Cosmology, Cache, and Configuration data model #86

eelregit · 2022-01-26T01:48:23Z

frozen dataclass is semi-immutable
aux_fields can be specified to be the pytree aux_data
- I will add a Cosmology.config using this
- this might be more flexible than the Container, worth switching?
cached intermediate results survive through JAX transformation unflattening.
Are there cases where this is not desirable?

This makes Cosmology semi-immutable, and allows cached results to survive through unflattening of JAX transformations.

eelregit · 2022-01-26T01:57:14Z

Dataclass is introduced in python 3.7 though, maybe most people have moved on from 3.6?

Edit: 3.6 dropped and 3.9 & 3.10 added. CI are made faster.
Edit2: jax requires python >= 3.7 now

eelregit · 2022-01-26T18:59:37Z

With caches, many functions in background.py were not pure functions.
7c848b2 attempts to fix this, but it breaks the current API, and requires
cosmo, out = func(cosmo, in) type signatures on many (or probably all for convenience)
functions.

@EiffL What do you think about this?

Right now the cache is a dictionary, so there can still be side effects.
Do you think it's fine to use some immutable container for cache/workspace too?

Relevant discussion: jax-ml/jax#5344 (comment).

EiffL · 2022-01-28T15:49:58Z

Thanks @eelregit there is a lot of great things in there ^^! The cache and dataclass looks nice.

And so, yeah the way I see it there is a tradeoff between making pure functions or having a simple API....

The only drawback of the current implementation is in the following case:

cosmo = jc.Planck15()
x = jitted_function1(cosmo, ...)
y = jitted_function2(cosmo, ...)

in that case the cache computed by the first function is not communicated to the second one, so you do some of the cosmology computation twice, but it doesnt lead to any wrong results.

To avoid this and be able to reuse the cache I would just then recommend to write that same code this way:

cosmo = jc.Planck15()

@jax.jit
def my_fun(cosmo):
  x = function1(cosmo, ...)
  y = function2(cosmo, ...)
  return x,y

my_fun(cosmo)

In practice in many cases you would just jit the likelihood or the simulation code itself and then you have no problem.

So the question is whether allowing for using the cache over jitted functions is worth changing the API to have functions return the cosmology object...

I'm leaning towards keeping a simple interface:

chi = bkgrd.radial_comoving_distance(cosmo, a)

instead of

cosmo, chi = bkgrd.radial_comoving_distance(cosmo, a)

just because it appears very suprising to a typical user.

EiffL · 2022-01-28T15:53:55Z

Unless you have a compeling use case that really would benefit from the more optimiized implementation.

I'm also thinking it could be an option/config to have by default the non-pure API, but if an advanced user wants it, they could retrieved the cosmology and associated cache.
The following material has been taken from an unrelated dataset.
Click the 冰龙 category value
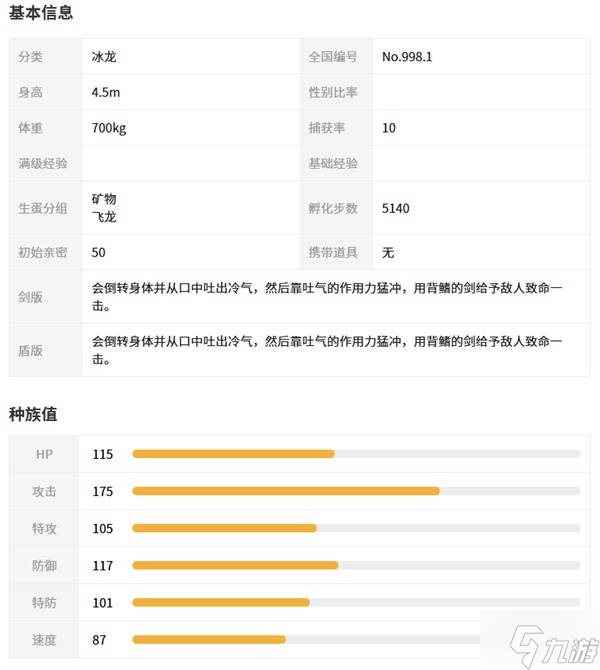This screenshot has width=600, height=670. coord(104,57)

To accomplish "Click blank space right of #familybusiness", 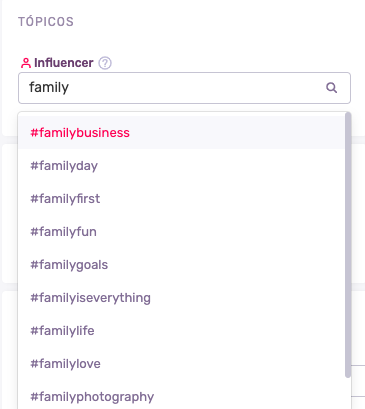I will 237,133.
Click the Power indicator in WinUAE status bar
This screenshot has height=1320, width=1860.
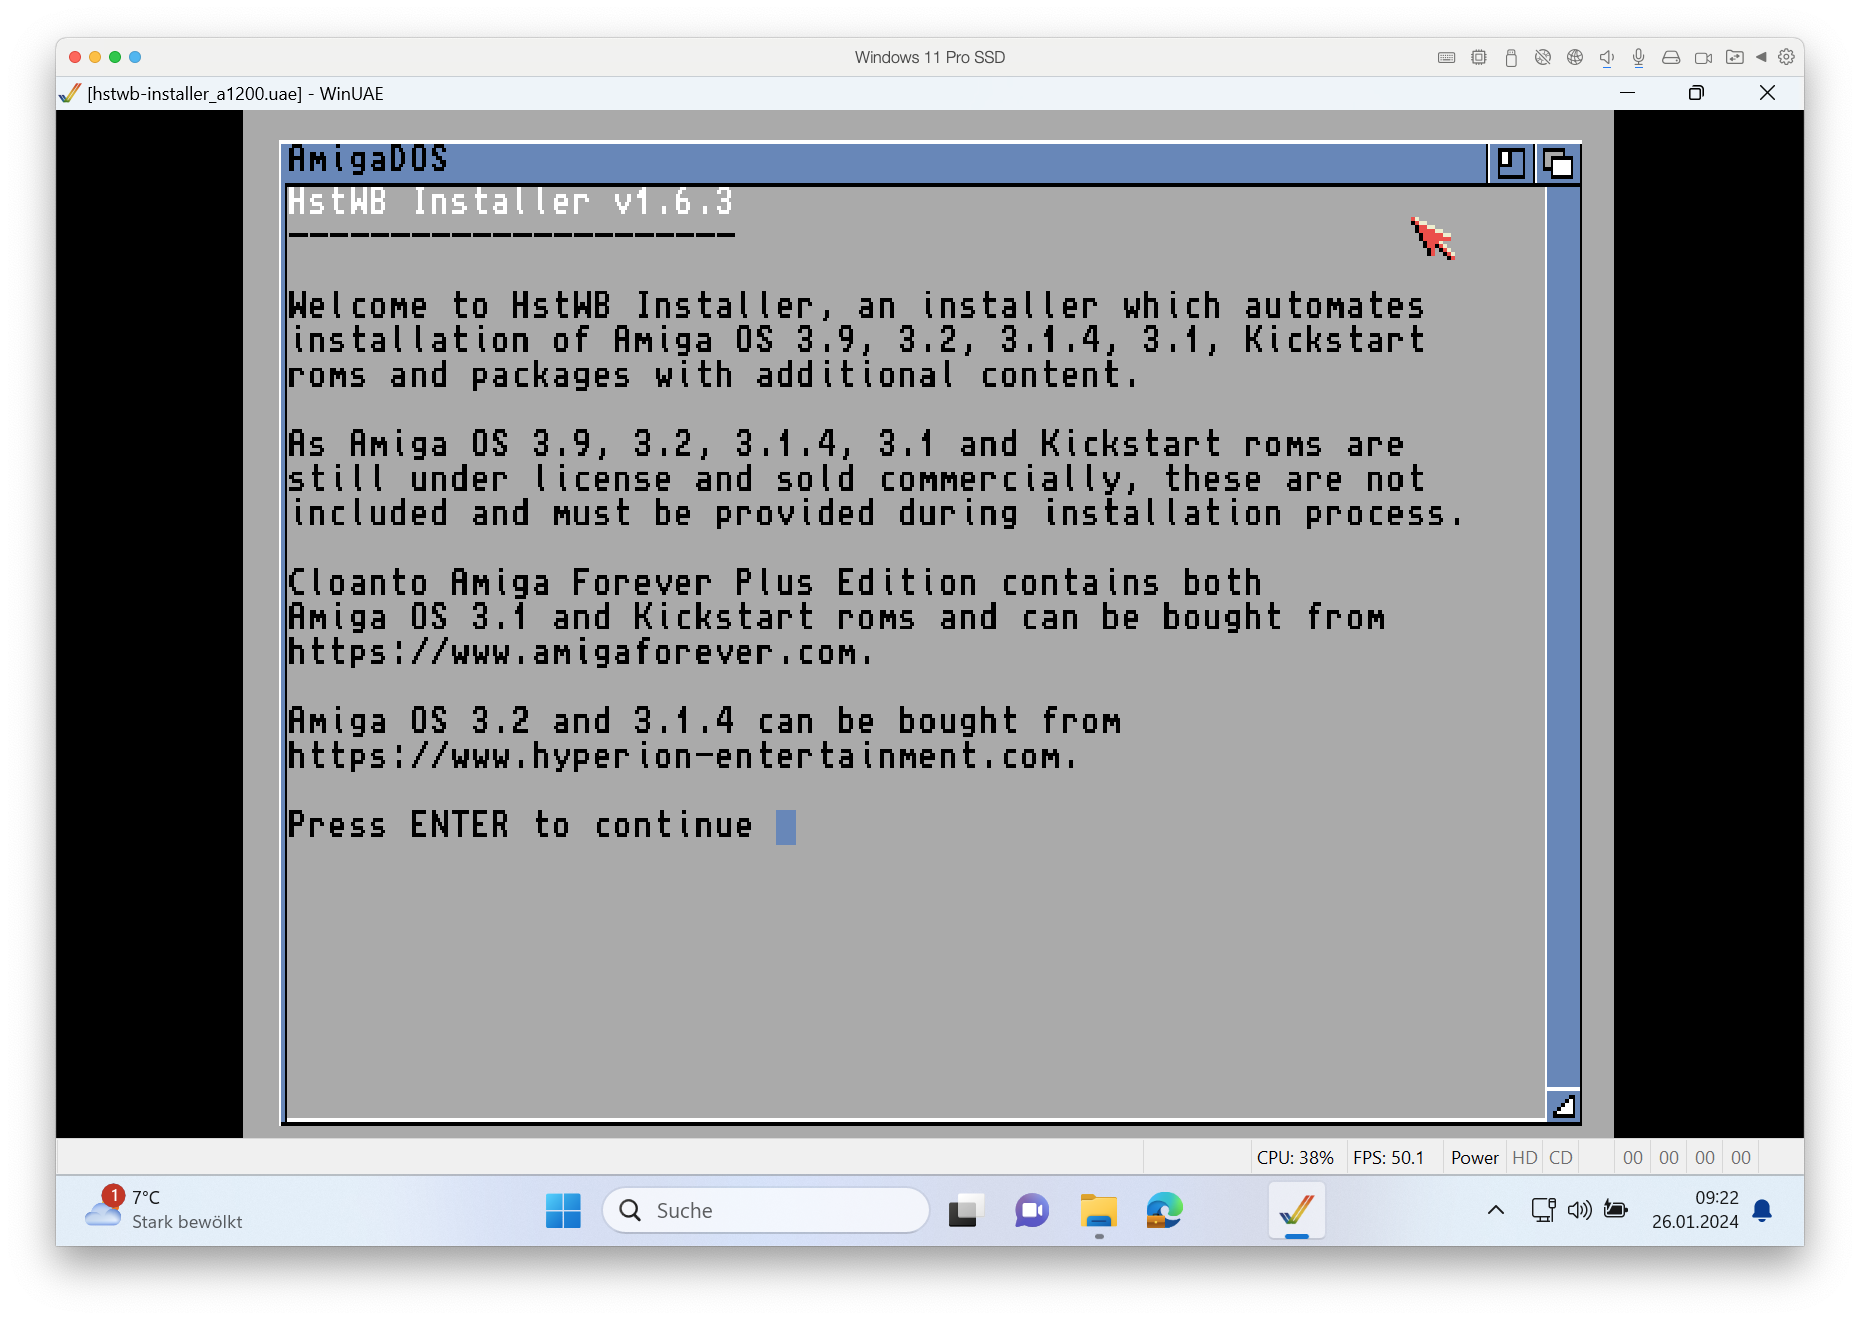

What do you think?

eelregit · 2022-01-28T16:41:54Z

Thanks @EiffL !

The previous non-pure API does not allow functional cache in jitted inner functions like out = func(cosmo, in), which is the case in pmwd unfortunately. pmwd needs that for both functional (e.g. if I/O is needed between time steps) and performance reasons (for looping time steps is faster than scanning them). (Besides, inner jitted functions may be quite common, e.g. many jax.numpy or lax functions are.)

What do you think about the second pattern in jax-ml/jax#5344 (comment) ?
That separates init and eval, which is also cumbersome but quite common interfaces.
I am sure there should be some way to make the APIs compatible, right?

EiffL · 2022-01-28T18:40:55Z

Hummmm we could precompute everything at the instantiation of the cosmology object... We could imagine a mechanism that "registers" all functions that use cached values and computes the cache before anything else happens...

Then the user API would stay the same, the functions would be pure.

But.... It would mean that creating a cosmology would be slow for Interactive users....

Hummmm

EiffL · 2022-01-28T18:42:38Z

And we could have an option to decide which type of execution you want, one that plays nicely with jitted functions, and one that sticks to the current behavior for easy interactive use.

eelregit · 2022-01-28T19:52:41Z

Something like the following?

def compute_y(cosmo, x):
    # initialize cache and output cosmo with cache if input is None
    if x is None:
        if cosmo.is_cached(key):
            return cosmo
        value = ...
        return cosmo.cache_set(key, value)

    if not cosmo.is_cached(key):
        cosmo = comput_y.init(cosmo)    # or more strictly just raise runtimeerror?

    value = cosmo.cache_get(key)
    y = ...
    return y

# and/or something more explicit like
compute_y.init = partial(compute_y, x=None)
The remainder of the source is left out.